3D-printed copper plate could transform data centre cooling
US and Japanese researchers have developed technology that cools computer chips more efficiently than existing methods. Their research has been published in the Cell Press journal Cell Reports Physical Science.
The team of mechanical engineers used a mathematical algorithm and advanced 3D printing method to produce pure copper cold plates that outperformed conventional cold plates and required less energy to run. If used to cool an entire data centre, the technology would contribute only about 1.1% of the centre’s total energy usage compared to more than 30% for conventional air-cooling methods, the researchers estimated.
“Cooling is the bottleneck in computer-chip design,” said first author Behnood Bazmi, a mechanical engineer at the University of Illinois Urbana-Champaign, USA. “By bridging the gap between computational design and manufacturing capability, our approach provides a pathway for more energy-efficient liquid cooling of chips and other electronics.”
Computer chips are becoming increasingly high powered, which means they produce more heat. This, combined with the increase in data centres, is putting a strain on the energy grid; by 2028, it’s predicted that data centres will consume up to 12% of the national grid load in the United States (and up to 11% of Australia’s electricity consumption by 2035).
For the past 40–50 years, computer chips have been cooled by circulating air, but air is no longer sufficient to dissipate the heat produced by modern chips. Liquid direct-to-chip cooling could offer a more effective solution, the researchers said.
Direct-to-chip cooling systems consist of a cold plate that is attached to a computer chip. These cold plates have tightly packed metal ‘fins’ that project out into the cooling liquid to maximise the surface area that is in contact with the coolant. Some direct-to-chip liquid cooling systems are already commercially available, but those systems prioritise manufacturing cost over performance, according to the researchers. In this study, they aimed to optimise fin design to produce cold plates with maximal cooling ability.

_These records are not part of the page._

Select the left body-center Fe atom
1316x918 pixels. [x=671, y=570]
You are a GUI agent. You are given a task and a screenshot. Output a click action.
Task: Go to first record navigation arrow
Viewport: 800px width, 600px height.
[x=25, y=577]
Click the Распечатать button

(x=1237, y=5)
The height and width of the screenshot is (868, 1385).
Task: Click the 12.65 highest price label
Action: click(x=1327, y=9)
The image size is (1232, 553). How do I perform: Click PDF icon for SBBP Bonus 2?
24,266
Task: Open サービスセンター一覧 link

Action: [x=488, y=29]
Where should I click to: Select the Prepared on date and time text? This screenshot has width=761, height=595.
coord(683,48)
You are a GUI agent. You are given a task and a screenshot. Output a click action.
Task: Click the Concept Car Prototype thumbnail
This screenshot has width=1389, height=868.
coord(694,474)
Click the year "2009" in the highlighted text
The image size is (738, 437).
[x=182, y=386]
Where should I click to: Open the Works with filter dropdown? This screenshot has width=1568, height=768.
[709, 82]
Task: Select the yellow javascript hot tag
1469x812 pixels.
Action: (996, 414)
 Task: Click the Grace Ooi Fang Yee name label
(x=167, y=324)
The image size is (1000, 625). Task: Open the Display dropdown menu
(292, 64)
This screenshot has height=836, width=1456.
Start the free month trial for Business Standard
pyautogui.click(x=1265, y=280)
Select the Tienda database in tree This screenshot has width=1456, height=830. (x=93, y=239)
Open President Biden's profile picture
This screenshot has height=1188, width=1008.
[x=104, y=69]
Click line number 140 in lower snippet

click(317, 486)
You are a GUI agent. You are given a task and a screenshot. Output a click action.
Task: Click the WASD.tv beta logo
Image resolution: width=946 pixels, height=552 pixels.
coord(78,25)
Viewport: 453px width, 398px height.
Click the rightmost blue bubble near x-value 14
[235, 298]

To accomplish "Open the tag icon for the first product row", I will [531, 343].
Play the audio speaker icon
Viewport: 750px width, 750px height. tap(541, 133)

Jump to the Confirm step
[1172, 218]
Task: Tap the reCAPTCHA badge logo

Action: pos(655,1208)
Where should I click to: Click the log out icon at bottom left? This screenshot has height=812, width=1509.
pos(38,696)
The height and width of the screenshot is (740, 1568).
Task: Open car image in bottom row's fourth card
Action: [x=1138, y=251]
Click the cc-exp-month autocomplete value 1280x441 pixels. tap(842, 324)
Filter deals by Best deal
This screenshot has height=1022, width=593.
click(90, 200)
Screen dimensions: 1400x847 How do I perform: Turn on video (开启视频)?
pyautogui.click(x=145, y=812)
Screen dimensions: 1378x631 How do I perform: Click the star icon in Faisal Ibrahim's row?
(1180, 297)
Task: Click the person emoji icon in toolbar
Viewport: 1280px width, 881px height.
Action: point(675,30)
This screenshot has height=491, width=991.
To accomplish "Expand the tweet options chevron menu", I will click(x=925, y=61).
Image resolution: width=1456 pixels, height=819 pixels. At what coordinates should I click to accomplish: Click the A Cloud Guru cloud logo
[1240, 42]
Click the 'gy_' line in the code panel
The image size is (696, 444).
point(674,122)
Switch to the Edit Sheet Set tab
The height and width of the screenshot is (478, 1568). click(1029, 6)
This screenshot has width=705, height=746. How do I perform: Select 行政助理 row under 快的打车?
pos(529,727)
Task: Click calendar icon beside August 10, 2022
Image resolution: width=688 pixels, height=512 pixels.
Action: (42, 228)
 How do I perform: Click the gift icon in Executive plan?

The team used a technique called topology optimisation to design fins with an optimal shape. From a simple rectangular starting design, topology optimisation uses a mathematical algorithm to gradually alter the fin’s shape. For each iteration in fin design, the algorithm estimates the cooling capability and the amount of power that would be needed to pump coolant past the fins.
“Topology optimisation ends up converging on a design which is optimal in maximising thermal performance and minimising pumping power,” said senior author and mechanical engineer Nenad Miljkovic, from the University of Illinois Urbana-Champaign.
The fins produced by the team were much more jagged and complex in shape than conventional fins, which are usually simple rectangles, cones or cylinders. Because this design would be too difficult to manufacture using conventional techniques, the team collaborated with a company called Fabric8 to use an advanced manufacturing method called electrochemical additive manufacturing (ECAM) to produce copper cold plates with the optimised fins. Rather than melting copper, ECAM relies on electrochemical plating to deposit copper and build the fins up, layer by layer, from bottom to top.
Pure copper has a high thermal conductivity, but it’s difficult to 3D print, so most cold plates are made of an aluminium alloy (AlSiMg) or stainless steel, which are not optimal for heat transfer.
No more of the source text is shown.